Task statement: Start the copy at the line holding "You are a computer-use" and continue it exactly through the last line of the entries, leaving out pictures and anything else.

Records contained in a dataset
▽
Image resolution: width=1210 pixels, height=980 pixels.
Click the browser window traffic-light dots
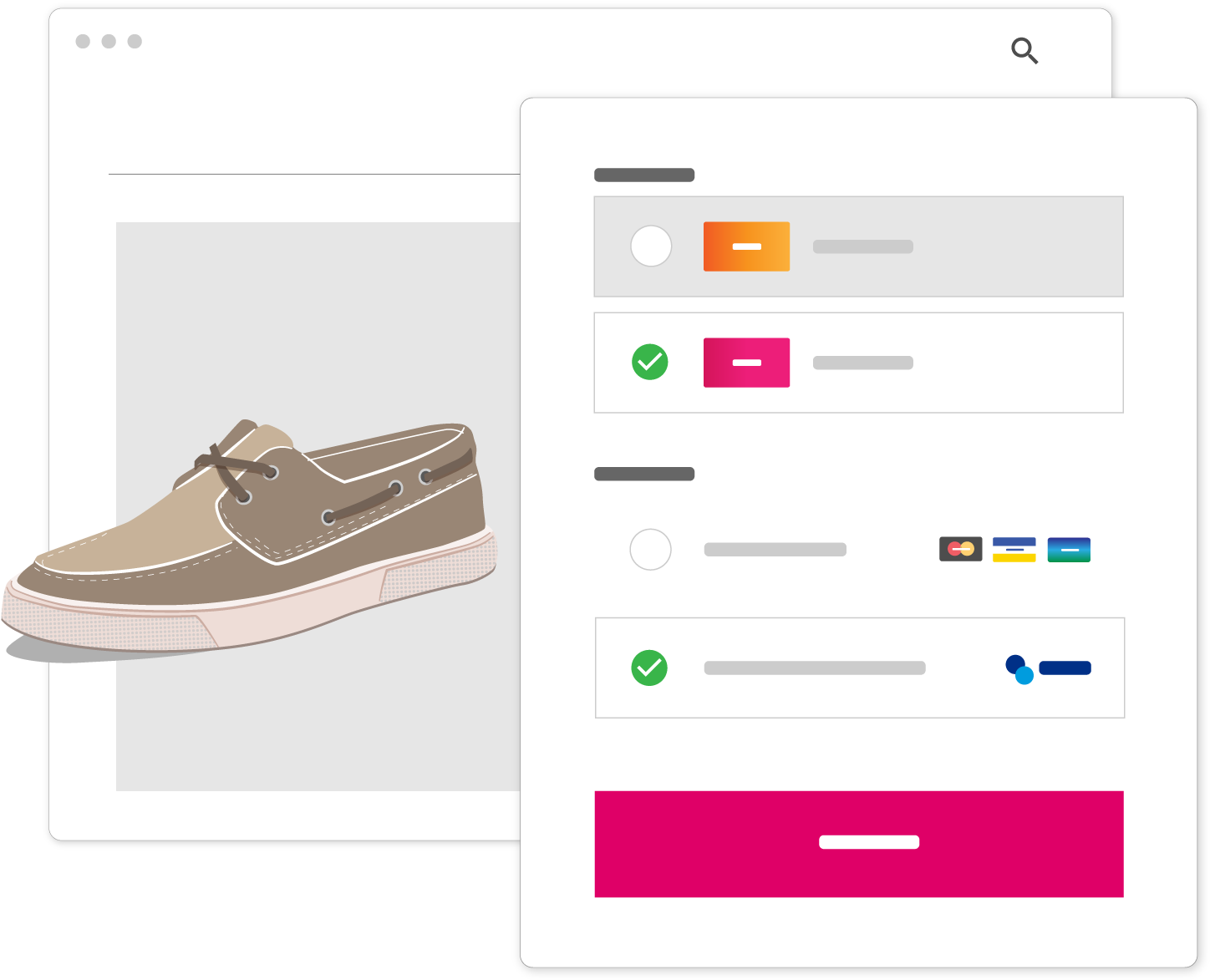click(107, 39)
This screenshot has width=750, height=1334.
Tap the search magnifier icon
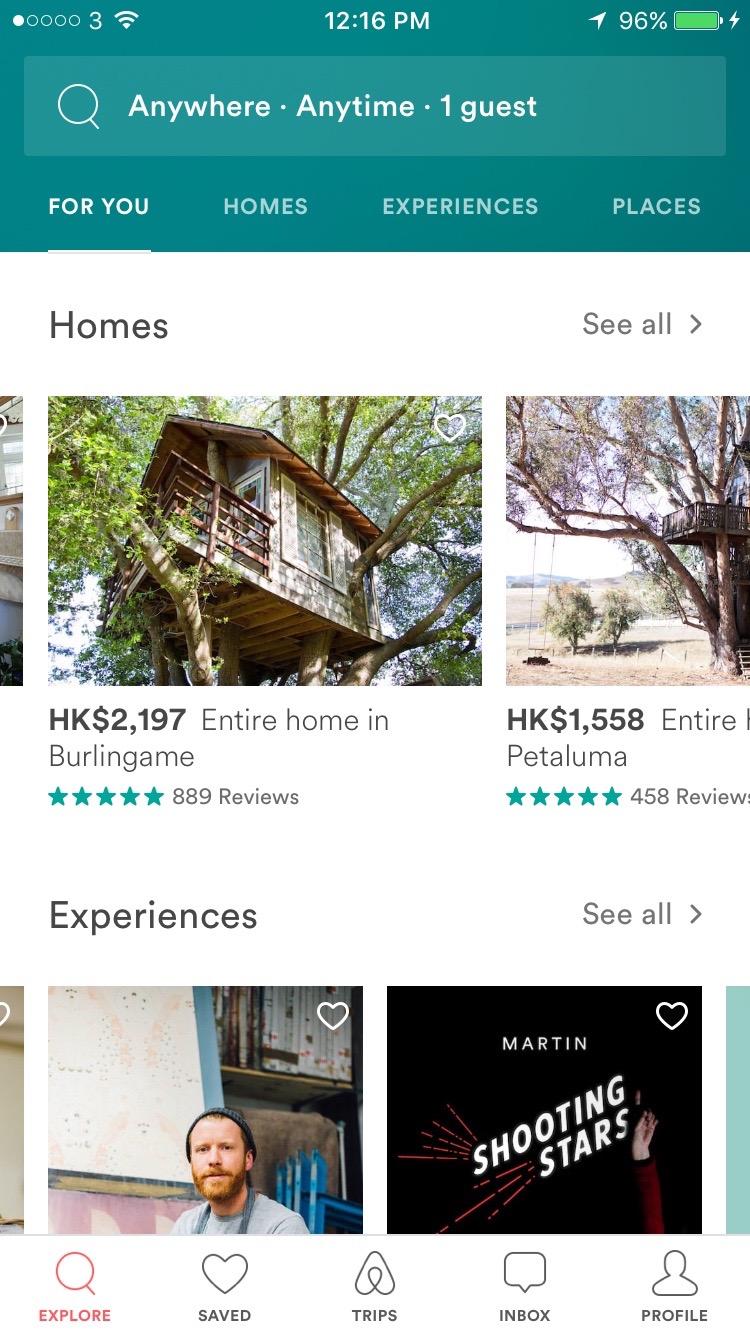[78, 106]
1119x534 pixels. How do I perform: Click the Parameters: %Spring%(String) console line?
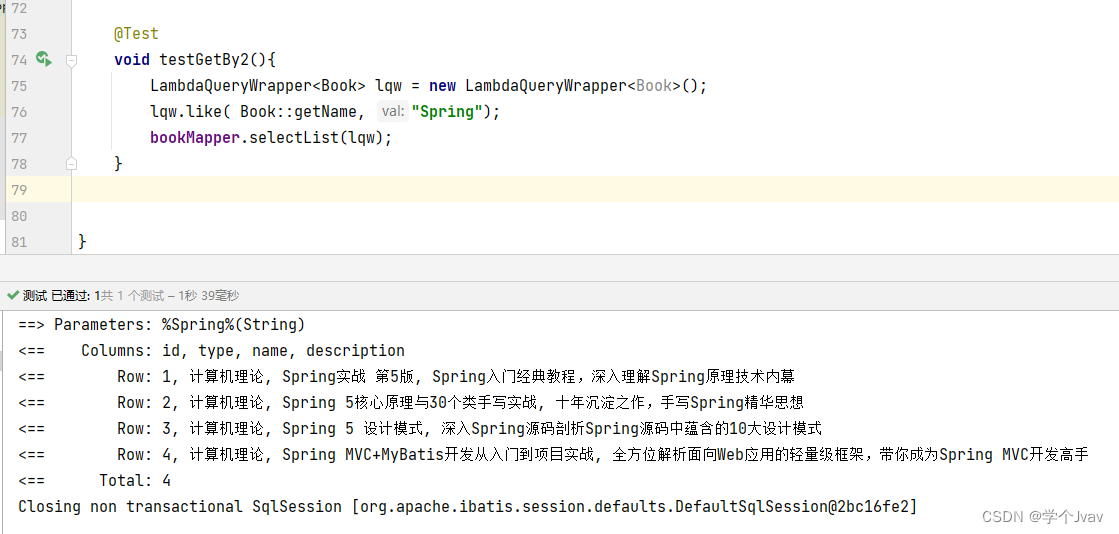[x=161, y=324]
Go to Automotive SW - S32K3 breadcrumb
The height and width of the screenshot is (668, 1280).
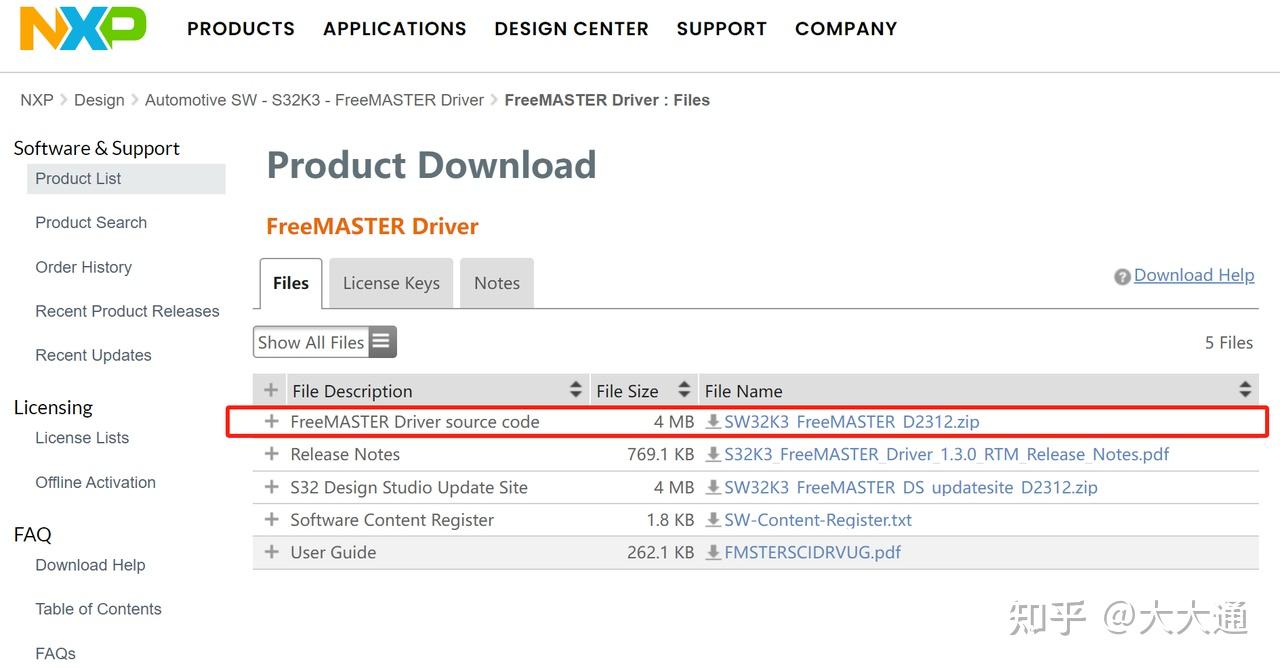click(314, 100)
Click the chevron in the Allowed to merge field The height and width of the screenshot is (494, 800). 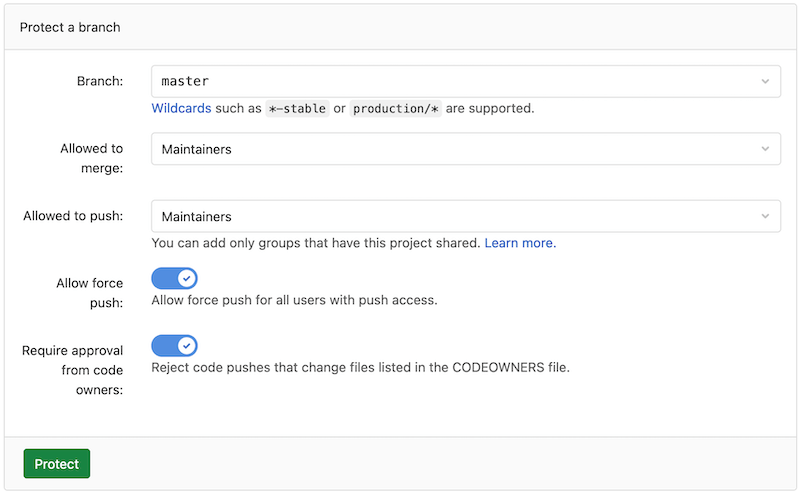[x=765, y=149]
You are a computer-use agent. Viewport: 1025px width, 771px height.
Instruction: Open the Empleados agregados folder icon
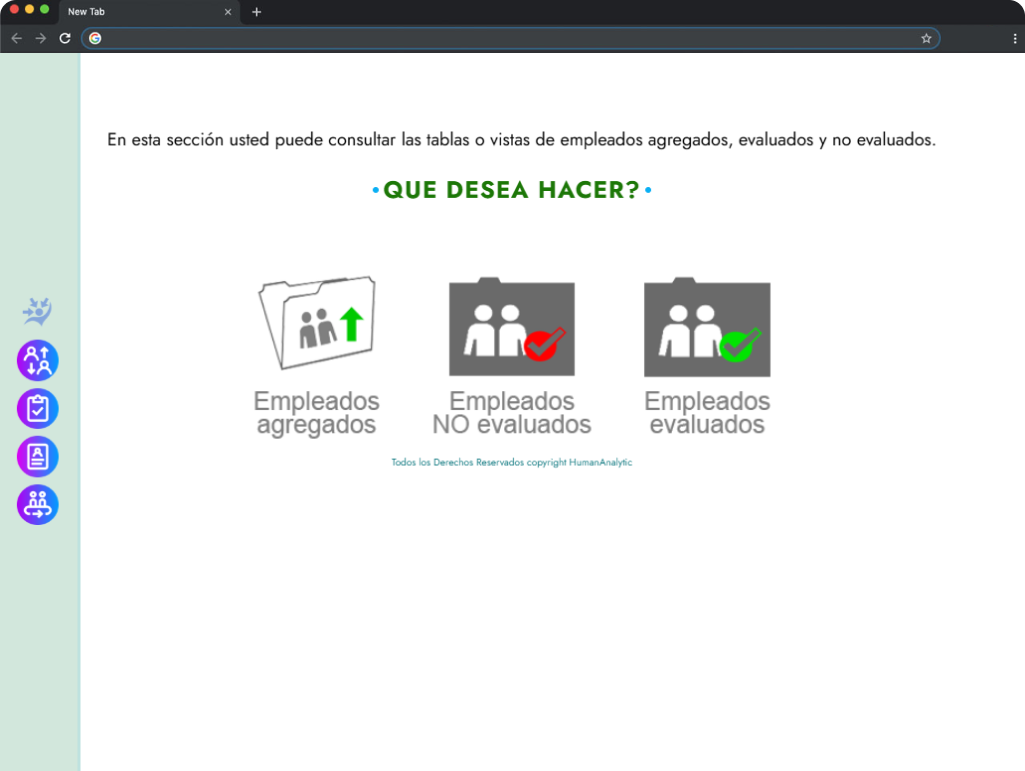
△
Response below:
You are a computer-use agent. Viewport: 1025px width, 771px height.
Instruction: Open the Empleados agregados folder icon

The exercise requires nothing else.